Dengan konsep BHS pula maka kasus buruh yang kami anggap bersumber dari tidak adanya kebebasan berserikat bagi buruh di Indonesia harus kami selesaikan dengan cara melakukan diskusi-diskusi penyadaran kepada buruh tentang pentingnya sebuah serikat buruh yang independen. Oleh karena itu Munir sangat tekun melakukan pengorganisiran buruh di Surabaya, Sidoarjo, Malang, dan Gresik. Empat kota tersebut merupakan wilayah industri andalan di Jawa Timur. Dengan pengorganisasian buruh-buruh dapat mempunyai keterampilan berorganisasi meskipun masih belum dapat membentuk serikat buruh yang independen. Keterampilan Munir dalam mengorganisir buruh ini dia peroleh dari Bang Oji (Fauzi Abdullah) yang sangat dikaguminya. Pada waktu itu Munir sangat terinspirasi dengan munculnya Serikat Buruh Merdeka Setia Kawan yang dipelopori oleh Bang Oji dan kawan-kawan.

Pintu masuk LBH Surabaya dalam melakukan pengorganisasian adalah melalui kasus-kasus perburuhan yang masuk di LBH Surabaya. Misalnya jika ada buruh yang datang ke LBH untuk mengadukan kasusnya karena selalu dipaksa lembur tetapi tidak pernah diberikan upah lembur oleh pengusaha, maka metode yang akan kami lakukan tidak hanya mendampingi si buruh melaporkan kasusnya ke Depnaker. Tapi kami juga meminta buruh tersebut untuk mengumpulkan kawan-kawannya agar dapat berdiskusi dengan kami mengenai hak-hak normatif buruh yang seharusnya dipenuhi pengusaha. Hal ini kami lakukan agar buruh dapat memahami bahwa permasalahan yang dihadapinya adalah permasalahan bersama, sehingga harus dihadapi secara bersama-sama. Dengan demikian buruh akan mendapatkan kekuatan untuk melakukan negosiasi dengan pengusaha. Bahkan buruh juga akan berani melaporkan pelanggaran-pelanggaran yang telah dilakukan pengusaha. Ini adalah upaya permulaan bagi kami untuk dapat menjelaskan kepada buruh tentang perlunya suatu serikat buruh yang mandiri.
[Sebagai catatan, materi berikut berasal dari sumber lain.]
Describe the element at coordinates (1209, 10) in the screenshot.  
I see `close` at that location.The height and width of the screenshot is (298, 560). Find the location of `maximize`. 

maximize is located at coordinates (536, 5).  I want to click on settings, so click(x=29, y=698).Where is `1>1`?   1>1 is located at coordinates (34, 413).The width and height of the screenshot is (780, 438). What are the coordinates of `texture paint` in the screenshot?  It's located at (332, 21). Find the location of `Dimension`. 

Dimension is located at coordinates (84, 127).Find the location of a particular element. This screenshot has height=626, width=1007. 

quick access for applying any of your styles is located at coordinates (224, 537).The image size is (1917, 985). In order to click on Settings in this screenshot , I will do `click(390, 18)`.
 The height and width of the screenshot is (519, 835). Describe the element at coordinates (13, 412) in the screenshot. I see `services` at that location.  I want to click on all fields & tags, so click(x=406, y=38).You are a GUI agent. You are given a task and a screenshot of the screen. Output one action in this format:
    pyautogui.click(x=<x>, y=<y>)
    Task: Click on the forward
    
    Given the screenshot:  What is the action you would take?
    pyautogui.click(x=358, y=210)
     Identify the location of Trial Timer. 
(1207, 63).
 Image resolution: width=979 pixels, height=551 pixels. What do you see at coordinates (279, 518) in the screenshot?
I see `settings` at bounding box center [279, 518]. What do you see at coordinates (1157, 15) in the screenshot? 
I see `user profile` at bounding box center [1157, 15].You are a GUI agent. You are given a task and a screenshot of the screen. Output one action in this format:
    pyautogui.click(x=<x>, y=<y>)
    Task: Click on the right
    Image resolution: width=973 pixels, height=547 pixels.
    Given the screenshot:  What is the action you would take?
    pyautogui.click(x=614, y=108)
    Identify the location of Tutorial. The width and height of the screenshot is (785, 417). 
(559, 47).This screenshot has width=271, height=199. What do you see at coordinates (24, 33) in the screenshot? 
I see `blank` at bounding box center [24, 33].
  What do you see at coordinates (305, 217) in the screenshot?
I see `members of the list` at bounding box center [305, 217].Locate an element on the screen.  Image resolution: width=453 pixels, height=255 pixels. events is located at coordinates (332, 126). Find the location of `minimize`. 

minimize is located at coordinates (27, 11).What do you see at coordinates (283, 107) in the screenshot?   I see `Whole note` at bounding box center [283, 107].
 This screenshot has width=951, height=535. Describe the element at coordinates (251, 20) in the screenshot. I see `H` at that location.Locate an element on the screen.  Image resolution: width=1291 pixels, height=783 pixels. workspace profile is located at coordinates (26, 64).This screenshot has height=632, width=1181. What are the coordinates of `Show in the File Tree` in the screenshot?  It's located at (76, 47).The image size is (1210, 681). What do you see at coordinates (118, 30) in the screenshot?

Munir mengajarkan pada saya teknik mengorganisir buruh yang relatif cukup aman untuk diterapkan pada masa itu. Pertama,  Munir mewajibkan saya membaca semua peraturan perburuhan yang dianggap sangat penting, antara lain tentang PHK, Penyelesaian Perselisihan Perburuhan dan UMR. Pengetahuan tentang peraturan perburuhan penting bagi kami karena sebagai pintu masuk kami untuk bisa berinteraksi dengan buruh adalah melalui konsultasi hukum perburuhan. Kedua, Munir selalu mengajak saya mengunjungi tempat tingal atau kos buruh secara bergantian di beberapa daerah industri di Surabaya, Sidoarjo dan Gresik. Antara lain di kawasan Tandes, Rungkut, Waru dan Driyorejo. Dengan menggunakan dua cara tersebut, saya diharapkan mampu menguasai peraturan perburuhan dan memahami arah kebijakan pemerintah terhadap buruh, sekaligus saya dapat mengenal contact person buruh di setiap daerah untuk dapat melakukan analisis sosial dengan cara mempelajari lokasi pabrik, lokasi markas aparat dan lokasi tempat tinggal buruh. 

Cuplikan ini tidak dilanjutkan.